Evaluation Metrics¶
Eval-workers capture per-evaluation Nix metrics and persist them, mirroring how builds capture resource metrics. The data drives the Job Board's "Expensive Evals" panel and self-tunes the scheduler so heavy evaluations land on big-RAM machines.
What's captured¶
Three tables are written per evaluation:
evaluation_metric- per-eval aggregate: total thunks, function calls, primop calls, lookups, allocated bytes, peak GC heap (MB), peak RSS (MB), the per-phase wall-clock (fetch_ms,eval_flake_ms,eval_drv_ms,total_eval_ms) and theworker_idthat ran it.evaluation_attr_cost- per-entry-point hotspots: thunks, function calls, eval wall-clock and allocated bytes bucketed by user entry-point.flake_output_node- the walked flake-output subgraph:path,parent,name,kind,is_derivation,drv_path.
Per-entry-point hotspots¶
Costs are bucketed by the eval's wildcard target (the user entry-point), so you can see which outputs are expensive to evaluate rather than just the eval total. The aggregation runs in the resolver as each request completes.
Walked flake graph¶
The discovery BFS records every flake output it actually walked - no extra
evaluation is forced. The subgraph is stored as flake_output_node rows and
served back as a nix flake show-like tree for frontend rendering.

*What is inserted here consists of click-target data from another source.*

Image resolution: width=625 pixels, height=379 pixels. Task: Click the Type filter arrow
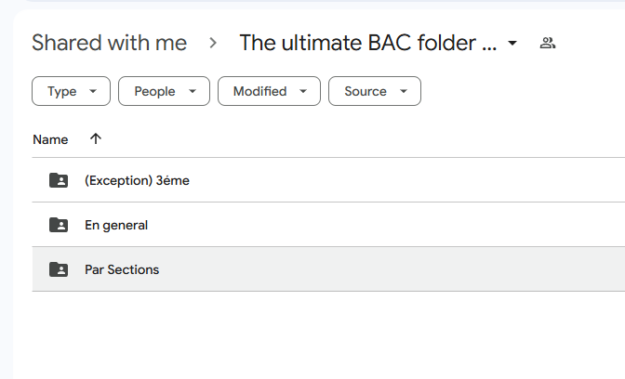(93, 91)
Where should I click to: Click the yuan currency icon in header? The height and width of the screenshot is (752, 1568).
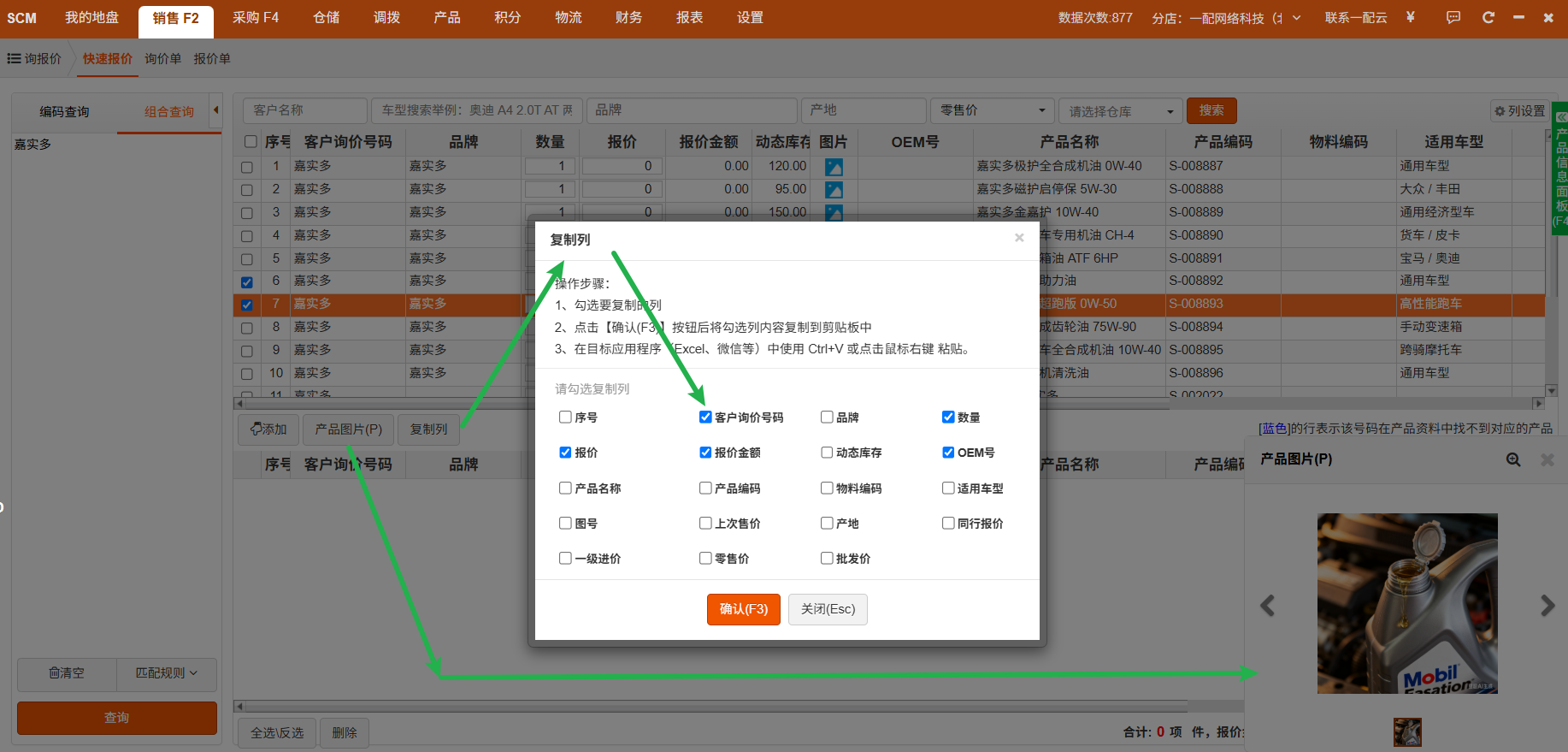click(x=1410, y=17)
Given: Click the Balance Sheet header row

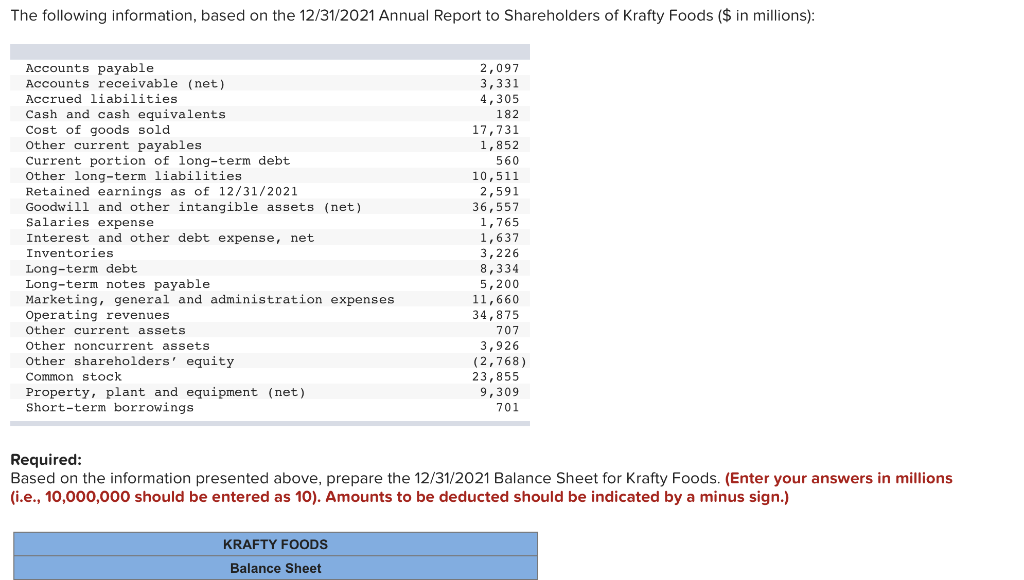Looking at the screenshot, I should pos(275,568).
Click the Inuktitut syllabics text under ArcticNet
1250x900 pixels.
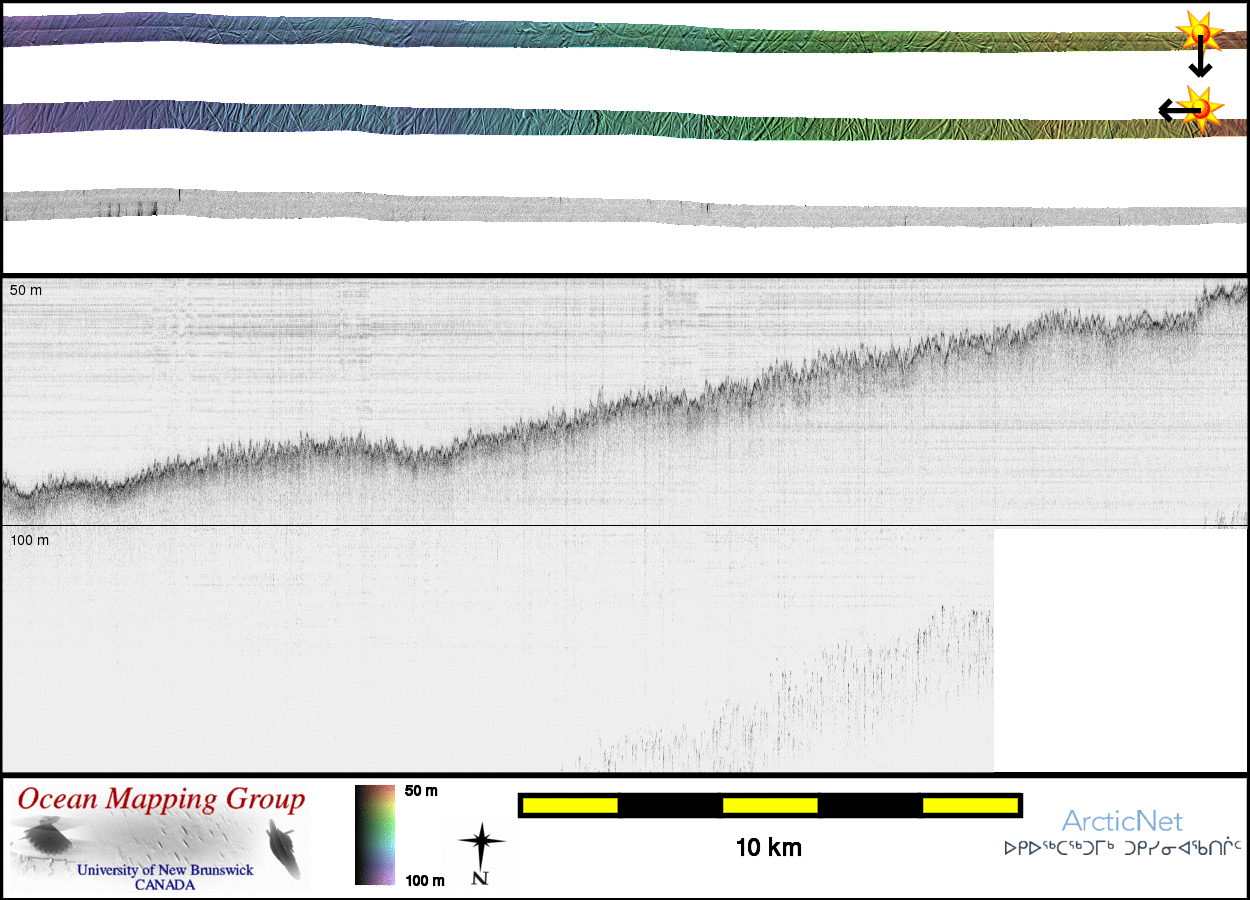pyautogui.click(x=1122, y=848)
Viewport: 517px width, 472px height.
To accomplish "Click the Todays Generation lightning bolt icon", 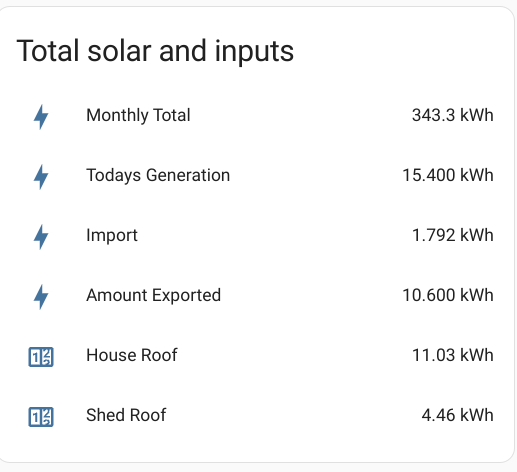I will pyautogui.click(x=41, y=177).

Self-tuning RAM-to-machine routing¶
A per-project rolling window takes the p95 of eval peak_rss_mb over the last
24h and feeds it to the scheduler's ResourceFitRule (see
scheduler scoring). A project whose evaluations have
historically needed lots of RAM is routed to big-RAM eval machines, and the
prediction re-tunes itself as new evals complete - there are no manual
thresholds.
Board endpoints¶
GET /board/evals/expensive-by-resource?metric={time,rss,heap,thunks,fncalls,alloc}&window_days=N- the top evaluations by a resource, org-scoped.
metricis matched against a closed allow-list, so it cannot inject SQL. GET /evals/{evaluation}/flake-graph- the walked flake-output graph for one evaluation.
Both are surfaced in the Job Board's "Expensive Evals" panel.
Toggle and overhead¶
GRADIENT_EVAL_METRICS_ENABLED (worker-side, default true) gates capture.
When false, the eval-worker skips the per-request stats read entirely, so
there is zero added overhead. Even when enabled the overhead is one cheap
cumulative-counter read per resolver request, diffed per worker - there is no
--count-calls-style instrumentation.